As successful as the U.S. team has been since women’s bobsled was added to the Olympic program in 2002 – they’ve had at least one medalist in every competition – it’s not easy to sustain. Americans generally don’t grow up bobsledding, there isn’t a lot of money to be made in it and yet, it’s expensive to get on the World Cup circuit (imagine shipping a 365-pound sled and all the other equipment around the world in a crate).
Thus, women’s bobsledders aren’t really groomed as much as they’re converted, which is where Meyers Taylor is constantly on the lookout for prospects, reaching out to more than 100 per year by her estimation. Half of the women’s national team last year, she said, were her recruits, including former Baylor track and field star Kehri Jones, who was her brakeman last February when she won gold at the world championships.
How did she find Jones? By calling Baylor’s strength coach, Chris Ruf, and asking who might have the right attributes to make it in bobsled.
“It’s a sport that lends well to conversion,” said Meyers Taylor, who converted herself after her softball career ended. “And it lends well to athletes who have that multi-sport background because you’re athletic, you’re able to pick up new skills quickly and that’s really what it takes to be a bobsledder.
“As a brakeman you can come in in a short amount of time and win medals. But even if you never make an Olympic team, even if you don’t win a medal or a world championship medal, you have the chance to travel around the world and represent your country. This is the most amazing thing I could ever think of doing and who knows, you might make an Olympic team as well.”
That pitch also worked on Gibbs, a former all-Ivy League volleyball player at Brown, who was connected with Meyers Taylor through Olympic rugby player Jillion Potter. Gibbs, who has an MBA from Pepperdine and was working in a corporate job with an online retailer, eventually quit her job to give bobsled a shot, transformed her body from 205 pounds down to 170 and rose through the ranks to land the coveted slot as Meyers Taylor’s brakeman.
“She’s so powerful off the blocks,” Meyers Taylor said. “Off the first five meters of the sled, that’s really when you get the sled going.
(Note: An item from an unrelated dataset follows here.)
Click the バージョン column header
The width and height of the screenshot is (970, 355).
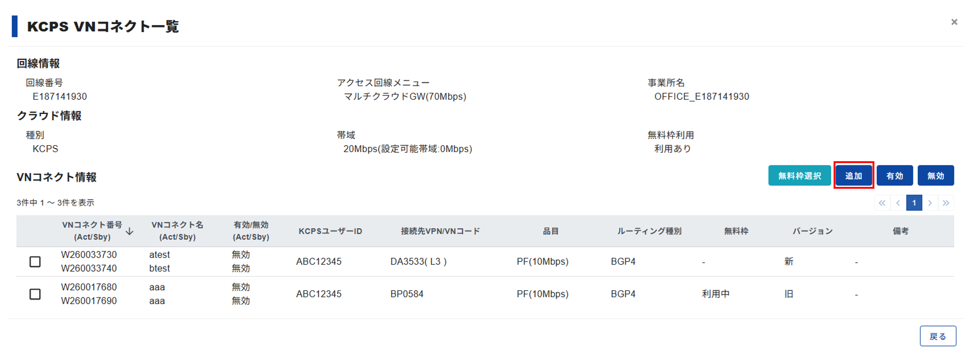813,231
She’s better than anyone in the world at that portion so it really complements my style. Her powerlifting background but also her volleyball skills. We’ve been successful converting volleyball players in the past because of that jumping, that power. You have to go and spike a ball down someone’s throat. That’s a hidden gem of a conversion to bobsled.”
Jamie Greubel Poser, who will pilot the other U.S. sled, said bobsled is the perfect sport for women to be converted into because there are so few sports that allow them an opportunity to compete after college.
“For a lot of us, we didn’t know bobsled was an opportunity for us to pursue,” said Greubel Poser, who competed in the heptathlon and pentathlon at Cornell. “It wasn’t on my radar that I could be an Olympian because the sports I watched were sports like figure skating or gymnastics, things you had to do your entire life to even have a shot.”
Recruiting from more traditional women’s sports has also opened up opportunities for the U.S. Olympic team to become more diverse, which has been one of the U.S. Olympic Committee's primary goals over the last decade.
Aja Evans, a former sprinter and shot-putter at Illinois, said bobsled can be a turning point important in the participation of black women at the Winter Games, noting the celebrated Nigerian bobsled team that will compete this year.
“I had a pretty unique combination (with sprinting and shot put), but the consistent thing between those two was the power from my legs and being able to get up in the air when I threw the shot or get out of the blocks,” she said. “That’s basically what I do on the block in our sport now is you literally go from 0 to 100 and we’re moving 365-pound sled so you have to have that power for sure, and speed is a big portion of it. Track and field athletes usually transition pretty well because we’ve learned technique and how to run our whole lives. A lot of college athletes have potential in the sport of bobsled and don’t even know it.”